В одной части дома пекли душистые вкусные булки, и их крепкий запах смешивался с медовым ароматом плюмерий. Их опавшие цветы в свете луны лежали словно морские звезды на морском дне. Плюмерии называют еще франжипанами. «Изобильный запах франжипанов, глубокий и сытный, как дух хорошего хлеба, выходящего из печи булочника», — писал о них Матисс. Жаль, что он не был в доме, где пекли душистые булки!
В гамму сладких ароматов вплетались запахи кухни, дорожные дуновения бензина. Порой в воздухе поселялся всепроникающий запах, который заглушал все иные. Вспомнилось, у Саади: «У кого в кармане склянка с мускусом, не кричит о том на всех перекрестках: за него говорит аромат мускуса».
Так приходил сезон дуриана. В доме жили поклонники этого фрукта, и мускусный запах поселялся здесь на весь сезон. Говорят, покупателей в пекарне становилось меньше, но что делать — удовольствия требуют жертв. В другой части дома была мастерская. Молодые ребята в белых майках и серых шортах — традиционной одежде местных хоккеров (так здесь называют лоточников, разносчиков — от английского слова hawk — «торговать вразнос») и мастеровых — плели мебель и кустарные изделия из ротанга и тростника. Подъезжали грузовики с длинными прутьями тростника и ротанга. Одни из Малайзии прямым ходом через дамбу, другие из порта, там материал перегружали из сампанов, куда они, в свою очередь, попадали с кораблей на рейде, прибывших из Индонезии. Лучшим. считается тростник манау. Он в изобилии растет в джунглях Индонезии и Малайзии и напоминает бамбук. Когда его высушат на солнце, он становится бежевым. Тростник куда тверже бамбука, поэтому и мебель получается крепкая. А вот ротанг тоньше, гибче. «Сговорчивее», — утверждали мастера. После того как нарезанный тростник разогреют над огнем, постепенно согнут и доведут до нужной формы, его связывают ротангом. Из самого ротанга плетут абажуры, корзины, а иногда и кресла.
Мне нравилась атмосфера мастерской. Сдержанность ребят, их юмор. Один из них, постарше и посмелее, поведал секреты ротанга. Причмокивая языком, говорил, показывая на кресло-качалку: «Восточный шарм, а?» Но никогда не предлагал купить, ведь он был не зазывалой, а мастером. И, наверное, именно поэтому очень скоро в нашем переулке заскрипели велосипеды разносчиков и в саду появилось кресло из тростника манау.
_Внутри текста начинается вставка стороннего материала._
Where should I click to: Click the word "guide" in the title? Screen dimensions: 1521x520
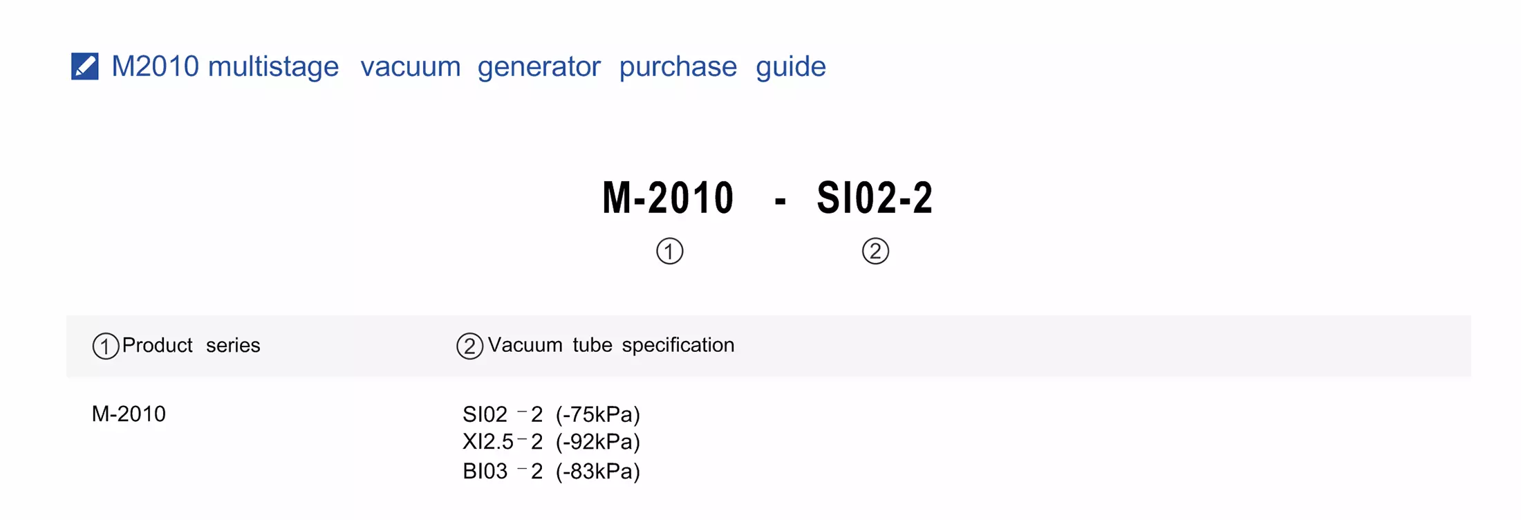(x=790, y=66)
Дом на перекрестке стал привычной частью моего сингапурского бытия. Здесь среди лиц и ситуаций, простых и неожиданных одновременно, я ощутил себя в какой-то мере частью этого мира, прикоснулся к тьме непонятных мне традиций.
Мимо дома днем и ночью шли потоки машин в аэропорт и из аэропорта, в Малайзию и из Малайзии, а он стоял, обтекаемый этими потоками, как будто его мало касалось то, что происходило вокруг. Здесь жили люди, хранившие традиции своих предков, которые приехали некогда из Китая на заработки, да так и осели тут.
Выходила из дома маленькая щербатая старушка, выбирала место неподалеку, у дороги, раскладывала на камушке рис, соевый творог, крошечные кусочки курицы. Поджигала бумажки, на мгновение задерживала этот пожар в ладонях, и вот он уже полыхал на дороге, потом гас.
— Пришло время нашим добрым братьям провести каникулы на земле, — так оценил происходившее сухощавый молодой парень в строгой белой рубашке. Вместе со мной он наблюдал за действиями старушки. Я в недоумении посмотрел на него и услышал:
— Среди гостей из преисподней есть и такие, кто остались без родства, вот сердобольная старушка и позаботилась о них. Но видите: и пищу, и жертвенные деньги она оставила не слишком близко к дому. Боится, что пожалуют чужие духи, привлеченные ее гостеприимством.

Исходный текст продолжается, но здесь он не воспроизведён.